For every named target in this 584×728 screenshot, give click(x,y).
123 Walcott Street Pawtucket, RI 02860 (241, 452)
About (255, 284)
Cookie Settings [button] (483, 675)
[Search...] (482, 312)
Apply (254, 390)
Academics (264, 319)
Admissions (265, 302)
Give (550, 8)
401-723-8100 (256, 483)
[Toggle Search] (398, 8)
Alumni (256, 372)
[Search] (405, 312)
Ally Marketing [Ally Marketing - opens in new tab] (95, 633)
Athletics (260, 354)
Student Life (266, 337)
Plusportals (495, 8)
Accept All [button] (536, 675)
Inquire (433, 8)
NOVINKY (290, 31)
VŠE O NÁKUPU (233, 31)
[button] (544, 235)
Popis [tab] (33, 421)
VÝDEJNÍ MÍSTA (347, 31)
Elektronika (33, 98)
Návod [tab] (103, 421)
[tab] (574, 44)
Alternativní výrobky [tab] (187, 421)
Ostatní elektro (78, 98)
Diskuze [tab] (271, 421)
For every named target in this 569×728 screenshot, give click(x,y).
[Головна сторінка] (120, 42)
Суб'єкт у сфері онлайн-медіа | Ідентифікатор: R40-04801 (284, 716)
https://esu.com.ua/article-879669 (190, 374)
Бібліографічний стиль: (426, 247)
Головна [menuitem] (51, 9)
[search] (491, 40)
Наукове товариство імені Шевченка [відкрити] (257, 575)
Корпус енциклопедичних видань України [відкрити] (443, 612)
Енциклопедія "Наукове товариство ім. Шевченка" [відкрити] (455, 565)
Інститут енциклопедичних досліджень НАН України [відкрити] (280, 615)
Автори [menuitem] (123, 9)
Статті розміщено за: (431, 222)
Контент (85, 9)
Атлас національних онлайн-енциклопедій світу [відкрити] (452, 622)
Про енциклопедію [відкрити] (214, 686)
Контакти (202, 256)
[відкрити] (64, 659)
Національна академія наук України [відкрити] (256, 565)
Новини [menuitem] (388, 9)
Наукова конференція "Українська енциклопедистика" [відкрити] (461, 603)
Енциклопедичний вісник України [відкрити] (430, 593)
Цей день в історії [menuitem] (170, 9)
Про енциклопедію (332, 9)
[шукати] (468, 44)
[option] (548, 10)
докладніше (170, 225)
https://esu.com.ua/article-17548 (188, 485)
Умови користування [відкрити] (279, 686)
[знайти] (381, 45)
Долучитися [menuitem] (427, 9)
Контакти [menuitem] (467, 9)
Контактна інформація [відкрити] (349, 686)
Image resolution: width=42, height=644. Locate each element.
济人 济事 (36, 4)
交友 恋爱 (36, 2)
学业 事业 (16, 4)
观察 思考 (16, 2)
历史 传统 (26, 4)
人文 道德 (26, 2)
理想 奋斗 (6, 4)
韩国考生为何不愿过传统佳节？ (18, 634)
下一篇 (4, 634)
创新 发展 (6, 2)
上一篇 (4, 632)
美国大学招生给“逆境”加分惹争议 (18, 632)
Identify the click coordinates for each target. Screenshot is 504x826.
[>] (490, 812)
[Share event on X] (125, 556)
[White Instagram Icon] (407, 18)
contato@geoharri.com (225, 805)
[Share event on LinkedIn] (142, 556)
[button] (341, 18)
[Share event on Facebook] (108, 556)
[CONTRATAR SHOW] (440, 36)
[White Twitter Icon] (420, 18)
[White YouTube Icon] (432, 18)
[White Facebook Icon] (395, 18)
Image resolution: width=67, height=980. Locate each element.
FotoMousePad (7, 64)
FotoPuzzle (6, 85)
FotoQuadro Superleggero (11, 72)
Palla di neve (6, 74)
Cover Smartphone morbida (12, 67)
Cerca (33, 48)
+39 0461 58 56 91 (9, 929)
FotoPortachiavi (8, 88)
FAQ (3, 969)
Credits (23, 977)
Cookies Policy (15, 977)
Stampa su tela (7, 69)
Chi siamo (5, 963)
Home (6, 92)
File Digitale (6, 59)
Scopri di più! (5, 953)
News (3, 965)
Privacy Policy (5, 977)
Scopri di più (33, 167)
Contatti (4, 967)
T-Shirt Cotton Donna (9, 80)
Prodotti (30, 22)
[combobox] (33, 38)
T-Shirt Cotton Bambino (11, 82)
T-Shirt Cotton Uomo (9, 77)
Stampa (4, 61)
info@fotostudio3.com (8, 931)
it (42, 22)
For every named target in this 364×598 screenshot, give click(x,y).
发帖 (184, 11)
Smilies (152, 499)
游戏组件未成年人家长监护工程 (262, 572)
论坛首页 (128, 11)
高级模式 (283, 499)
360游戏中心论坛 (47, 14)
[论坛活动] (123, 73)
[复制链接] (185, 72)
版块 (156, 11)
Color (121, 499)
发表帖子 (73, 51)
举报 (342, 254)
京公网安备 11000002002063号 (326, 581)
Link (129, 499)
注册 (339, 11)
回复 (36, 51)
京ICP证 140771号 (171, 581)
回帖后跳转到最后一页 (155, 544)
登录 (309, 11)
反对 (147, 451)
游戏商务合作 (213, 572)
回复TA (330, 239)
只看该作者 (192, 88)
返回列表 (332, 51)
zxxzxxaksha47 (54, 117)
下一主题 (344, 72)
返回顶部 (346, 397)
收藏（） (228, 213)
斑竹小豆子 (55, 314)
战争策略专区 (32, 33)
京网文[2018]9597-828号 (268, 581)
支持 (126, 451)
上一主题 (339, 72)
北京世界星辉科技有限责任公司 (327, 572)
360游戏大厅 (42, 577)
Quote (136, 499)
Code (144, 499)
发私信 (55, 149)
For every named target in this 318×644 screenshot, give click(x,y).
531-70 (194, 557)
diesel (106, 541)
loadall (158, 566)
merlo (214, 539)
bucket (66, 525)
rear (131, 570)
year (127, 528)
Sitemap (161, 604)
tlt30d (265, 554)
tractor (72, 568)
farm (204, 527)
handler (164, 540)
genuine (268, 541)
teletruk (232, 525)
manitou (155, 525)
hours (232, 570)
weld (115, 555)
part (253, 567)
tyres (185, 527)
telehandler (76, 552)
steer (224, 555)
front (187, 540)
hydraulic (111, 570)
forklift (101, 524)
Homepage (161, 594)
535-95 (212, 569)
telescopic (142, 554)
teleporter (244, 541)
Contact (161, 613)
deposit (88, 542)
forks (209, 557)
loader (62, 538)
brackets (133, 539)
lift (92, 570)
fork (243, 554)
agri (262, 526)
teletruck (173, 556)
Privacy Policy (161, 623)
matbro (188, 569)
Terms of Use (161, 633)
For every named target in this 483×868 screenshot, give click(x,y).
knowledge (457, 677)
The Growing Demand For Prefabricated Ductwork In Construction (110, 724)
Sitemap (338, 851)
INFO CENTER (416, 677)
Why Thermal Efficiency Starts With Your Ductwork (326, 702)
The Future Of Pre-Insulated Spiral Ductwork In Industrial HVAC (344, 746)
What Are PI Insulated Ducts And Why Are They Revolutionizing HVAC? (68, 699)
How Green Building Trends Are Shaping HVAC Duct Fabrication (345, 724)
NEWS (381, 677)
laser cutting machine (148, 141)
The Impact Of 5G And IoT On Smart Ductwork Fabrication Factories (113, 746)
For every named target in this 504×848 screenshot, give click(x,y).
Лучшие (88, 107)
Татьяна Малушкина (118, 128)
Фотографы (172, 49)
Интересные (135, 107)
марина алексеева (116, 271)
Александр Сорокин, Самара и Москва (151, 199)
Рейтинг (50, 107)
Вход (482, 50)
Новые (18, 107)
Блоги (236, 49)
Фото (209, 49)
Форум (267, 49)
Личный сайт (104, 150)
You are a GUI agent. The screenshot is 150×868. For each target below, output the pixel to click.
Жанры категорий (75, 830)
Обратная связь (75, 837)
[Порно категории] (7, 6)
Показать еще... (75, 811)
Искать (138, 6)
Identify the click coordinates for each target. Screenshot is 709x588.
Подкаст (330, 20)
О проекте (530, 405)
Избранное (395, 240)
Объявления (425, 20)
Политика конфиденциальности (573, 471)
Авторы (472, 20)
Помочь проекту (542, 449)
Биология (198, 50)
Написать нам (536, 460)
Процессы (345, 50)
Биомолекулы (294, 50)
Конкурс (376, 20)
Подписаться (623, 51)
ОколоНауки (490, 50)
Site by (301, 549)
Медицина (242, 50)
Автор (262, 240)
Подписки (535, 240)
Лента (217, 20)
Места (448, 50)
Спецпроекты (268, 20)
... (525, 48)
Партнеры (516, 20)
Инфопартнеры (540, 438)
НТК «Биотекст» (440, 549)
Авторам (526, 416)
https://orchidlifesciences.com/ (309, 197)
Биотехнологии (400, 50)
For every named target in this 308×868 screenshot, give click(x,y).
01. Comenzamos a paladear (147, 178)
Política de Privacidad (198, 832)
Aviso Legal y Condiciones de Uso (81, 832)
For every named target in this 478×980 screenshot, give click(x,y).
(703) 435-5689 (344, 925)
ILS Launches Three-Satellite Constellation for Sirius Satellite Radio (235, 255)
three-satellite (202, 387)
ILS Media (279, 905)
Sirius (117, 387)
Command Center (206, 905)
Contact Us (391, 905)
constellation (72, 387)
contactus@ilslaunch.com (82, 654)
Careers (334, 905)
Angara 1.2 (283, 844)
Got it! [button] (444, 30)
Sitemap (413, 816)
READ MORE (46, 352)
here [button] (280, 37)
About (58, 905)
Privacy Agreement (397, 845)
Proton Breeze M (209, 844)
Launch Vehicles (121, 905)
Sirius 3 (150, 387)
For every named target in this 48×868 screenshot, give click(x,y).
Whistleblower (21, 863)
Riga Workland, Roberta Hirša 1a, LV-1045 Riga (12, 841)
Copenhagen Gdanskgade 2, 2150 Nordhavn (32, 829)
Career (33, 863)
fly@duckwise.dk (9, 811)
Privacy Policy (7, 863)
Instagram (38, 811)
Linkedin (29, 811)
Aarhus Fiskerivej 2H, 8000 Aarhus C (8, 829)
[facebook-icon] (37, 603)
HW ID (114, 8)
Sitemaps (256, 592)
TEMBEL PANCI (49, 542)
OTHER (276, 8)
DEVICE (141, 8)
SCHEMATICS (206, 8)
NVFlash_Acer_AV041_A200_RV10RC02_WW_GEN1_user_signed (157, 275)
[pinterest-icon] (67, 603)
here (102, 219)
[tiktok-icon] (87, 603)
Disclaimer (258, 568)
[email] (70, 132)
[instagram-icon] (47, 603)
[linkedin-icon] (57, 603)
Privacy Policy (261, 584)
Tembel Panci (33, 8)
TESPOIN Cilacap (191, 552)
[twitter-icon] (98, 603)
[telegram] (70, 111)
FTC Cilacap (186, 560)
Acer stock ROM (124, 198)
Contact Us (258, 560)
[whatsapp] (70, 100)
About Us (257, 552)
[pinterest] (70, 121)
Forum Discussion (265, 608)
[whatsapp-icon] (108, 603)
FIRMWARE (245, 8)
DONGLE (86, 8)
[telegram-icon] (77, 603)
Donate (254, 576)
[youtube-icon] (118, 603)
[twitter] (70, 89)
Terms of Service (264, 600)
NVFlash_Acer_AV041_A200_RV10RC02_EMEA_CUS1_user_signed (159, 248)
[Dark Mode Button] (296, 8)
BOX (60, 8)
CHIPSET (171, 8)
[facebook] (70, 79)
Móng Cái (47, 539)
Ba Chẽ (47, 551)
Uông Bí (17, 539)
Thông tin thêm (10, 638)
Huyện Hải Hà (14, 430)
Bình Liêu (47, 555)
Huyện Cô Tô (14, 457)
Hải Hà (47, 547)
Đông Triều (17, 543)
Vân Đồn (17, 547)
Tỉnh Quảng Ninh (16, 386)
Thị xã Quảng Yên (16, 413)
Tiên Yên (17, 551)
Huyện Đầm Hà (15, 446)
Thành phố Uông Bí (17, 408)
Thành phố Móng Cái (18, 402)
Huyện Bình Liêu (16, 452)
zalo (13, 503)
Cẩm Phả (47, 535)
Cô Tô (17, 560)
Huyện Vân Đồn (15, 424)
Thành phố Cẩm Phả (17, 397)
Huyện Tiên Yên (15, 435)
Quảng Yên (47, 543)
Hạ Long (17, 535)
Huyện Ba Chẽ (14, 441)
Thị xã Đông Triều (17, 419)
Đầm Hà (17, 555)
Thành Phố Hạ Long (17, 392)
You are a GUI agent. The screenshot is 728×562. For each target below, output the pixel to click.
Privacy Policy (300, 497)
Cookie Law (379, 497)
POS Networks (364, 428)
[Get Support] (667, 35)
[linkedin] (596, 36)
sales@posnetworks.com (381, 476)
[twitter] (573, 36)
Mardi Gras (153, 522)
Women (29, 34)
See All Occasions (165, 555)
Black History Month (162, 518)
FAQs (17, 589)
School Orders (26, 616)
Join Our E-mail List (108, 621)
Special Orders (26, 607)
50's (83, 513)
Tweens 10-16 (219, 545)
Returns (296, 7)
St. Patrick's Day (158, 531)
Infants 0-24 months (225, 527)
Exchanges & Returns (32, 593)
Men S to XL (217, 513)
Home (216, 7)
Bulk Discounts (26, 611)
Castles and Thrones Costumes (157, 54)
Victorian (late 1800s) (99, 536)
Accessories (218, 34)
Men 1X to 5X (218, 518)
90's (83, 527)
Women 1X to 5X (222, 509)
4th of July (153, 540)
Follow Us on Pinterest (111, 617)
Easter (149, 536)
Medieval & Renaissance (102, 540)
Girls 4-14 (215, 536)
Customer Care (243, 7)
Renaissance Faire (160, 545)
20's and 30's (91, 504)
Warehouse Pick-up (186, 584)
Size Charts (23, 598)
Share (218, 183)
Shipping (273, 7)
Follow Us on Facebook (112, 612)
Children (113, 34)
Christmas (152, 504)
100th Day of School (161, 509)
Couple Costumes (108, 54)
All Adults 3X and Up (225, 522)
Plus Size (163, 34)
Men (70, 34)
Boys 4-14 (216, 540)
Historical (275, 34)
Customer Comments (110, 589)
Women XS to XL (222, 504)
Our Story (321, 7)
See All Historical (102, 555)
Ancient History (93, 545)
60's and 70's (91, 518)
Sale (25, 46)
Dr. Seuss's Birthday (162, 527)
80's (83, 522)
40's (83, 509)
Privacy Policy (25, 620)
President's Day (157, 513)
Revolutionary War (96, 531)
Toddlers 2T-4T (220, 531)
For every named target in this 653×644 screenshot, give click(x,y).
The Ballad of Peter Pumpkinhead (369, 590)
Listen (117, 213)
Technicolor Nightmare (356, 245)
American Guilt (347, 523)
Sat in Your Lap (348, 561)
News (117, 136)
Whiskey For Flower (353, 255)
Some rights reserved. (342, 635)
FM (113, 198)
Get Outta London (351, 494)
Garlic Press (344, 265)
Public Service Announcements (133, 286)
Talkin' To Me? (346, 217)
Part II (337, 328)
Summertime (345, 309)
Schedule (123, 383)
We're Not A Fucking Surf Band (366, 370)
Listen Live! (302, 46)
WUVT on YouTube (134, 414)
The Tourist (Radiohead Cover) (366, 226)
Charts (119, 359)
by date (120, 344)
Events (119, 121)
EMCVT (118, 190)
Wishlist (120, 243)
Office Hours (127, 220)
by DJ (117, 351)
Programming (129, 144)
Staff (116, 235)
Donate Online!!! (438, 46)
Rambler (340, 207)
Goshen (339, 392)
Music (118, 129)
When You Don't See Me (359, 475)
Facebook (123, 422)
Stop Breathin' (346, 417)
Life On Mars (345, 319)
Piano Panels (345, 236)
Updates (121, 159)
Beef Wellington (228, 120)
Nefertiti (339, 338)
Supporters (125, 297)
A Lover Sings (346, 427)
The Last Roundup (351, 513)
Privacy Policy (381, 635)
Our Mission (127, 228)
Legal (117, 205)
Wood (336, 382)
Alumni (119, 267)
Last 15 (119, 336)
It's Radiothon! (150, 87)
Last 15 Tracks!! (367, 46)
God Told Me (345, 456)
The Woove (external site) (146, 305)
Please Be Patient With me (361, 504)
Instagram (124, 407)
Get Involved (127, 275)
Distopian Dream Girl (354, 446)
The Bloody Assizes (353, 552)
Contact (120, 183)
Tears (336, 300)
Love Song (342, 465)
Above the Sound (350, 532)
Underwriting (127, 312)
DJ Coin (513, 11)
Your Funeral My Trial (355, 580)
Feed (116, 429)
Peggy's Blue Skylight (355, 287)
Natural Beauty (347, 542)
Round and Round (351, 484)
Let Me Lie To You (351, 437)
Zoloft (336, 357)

◆ What to do
Lay out, as a Markdown table with the columns "Row" and "Line", the part of the entries above that opens with the line containing "About Us (257, 552)" and closes with the line containing "Women 1X to 5X (222, 509)", both included, one line per row and blank lines left out.

◆ Solution for this task
| Row | Line |
|---|---|
| 1 | About Us (257, 552) |
| 2 | [pinterest] (70, 121) |
| 3 | Forum Discussion (265, 608) |
| 4 | [whatsapp-icon] (108, 603) |
| 5 | FIRMWARE (245, 8) |
| 6 | DONGLE (86, 8) |
| 7 | [telegram-icon] (77, 603) |
| 8 | Donate (254, 576) |
| 9 | [youtube-icon] (118, 603) |
| 10 | [twitter] (70, 89) |
| 11 | Terms of Service (264, 600) |
| 12 | NVFlash_Acer_AV041_A200_RV10RC02_EMEA_CUS1_user_signed (159, 248) |
| 13 | [Dark Mode Button] (296, 8) |
| 14 | BOX (60, 8) |
| 15 | CHIPSET (171, 8) |
| 16 | [facebook] (70, 79) |
| 17 | Móng Cái (47, 539) |
| 18 | Ba Chẽ (47, 551) |
| 19 | Uông Bí (17, 539) |
| 20 | Thông tin thêm (10, 638) |
| 21 | Huyện Hải Hà (14, 430) |
| 22 | Bình Liêu (47, 555) |
| 23 | Huyện Cô Tô (14, 457) |
| 24 | Hải Hà (47, 547) |
| 25 | Đông Triều (17, 543) |
| 26 | Vân Đồn (17, 547) |
| 27 | Tỉnh Quảng Ninh (16, 386) |
| 28 | Thị xã Quảng Yên (16, 413) |
| 29 | Tiên Yên (17, 551) |
| 30 | Huyện Đầm Hà (15, 446) |
| 31 | Thành phố Uông Bí (17, 408) |
| 32 | Thành phố Móng Cái (18, 402) |
| 33 | Huyện Bình Liêu (16, 452) |
| 34 | zalo (13, 503) |
| 35 | Cẩm Phả (47, 535) |
| 36 | Cô Tô (17, 560) |
| 37 | Huyện Vân Đồn (15, 424) |
| 38 | Thành phố Cẩm Phả (17, 397) |
| 39 | Huyện Tiên Yên (15, 435) |
| 40 | Quảng Yên (47, 543) |
| 41 | Hạ Long (17, 535) |
| 42 | Huyện Ba Chẽ (14, 441) |
| 43 | Thị xã Đông Triều (17, 419) |
| 44 | Đầm Hà (17, 555) |
| 45 | Thành Phố Hạ Long (17, 392) |
| 46 | You are a GUI agent. The screenshot is 728×562. For each target below, output the pixel to click. |
| 47 | Privacy Policy (300, 497) |
| 48 | Cookie Law (379, 497) |
| 49 | POS Networks (364, 428) |
| 50 | [Get Support] (667, 35) |
| 51 | [linkedin] (596, 36) |
| 52 | sales@posnetworks.com (381, 476) |
| 53 | [twitter] (573, 36) |
| 54 | Mardi Gras (153, 522) |
| 55 | Women (29, 34) |
| 56 | See All Occasions (165, 555) |
| 57 | Black History Month (162, 518) |
| 58 | FAQs (17, 589) |
| 59 | School Orders (26, 616) |
| 60 | Join Our E-mail List (108, 621) |
| 61 | Special Orders (26, 607) |
| 62 | 50's (83, 513) |
| 63 | Tweens 10-16 (219, 545) |
| 64 | Returns (296, 7) |
| 65 | St. Patrick's Day (158, 531) |
| 66 | Infants 0-24 months (225, 527) |
| 67 | Exchanges & Returns (32, 593) |
| 68 | Men S to XL (217, 513) |
| 69 | Home (216, 7) |
| 70 | Bulk Discounts (26, 611) |
| 71 | Castles and Thrones Costumes (157, 54) |
| 72 | Victorian (late 1800s) (99, 536) |
| 73 | Accessories (218, 34) |
| 74 | Men 1X to 5X (218, 518) |
| 75 | 90's (83, 527) |
| 76 | Women 1X to 5X (222, 509) |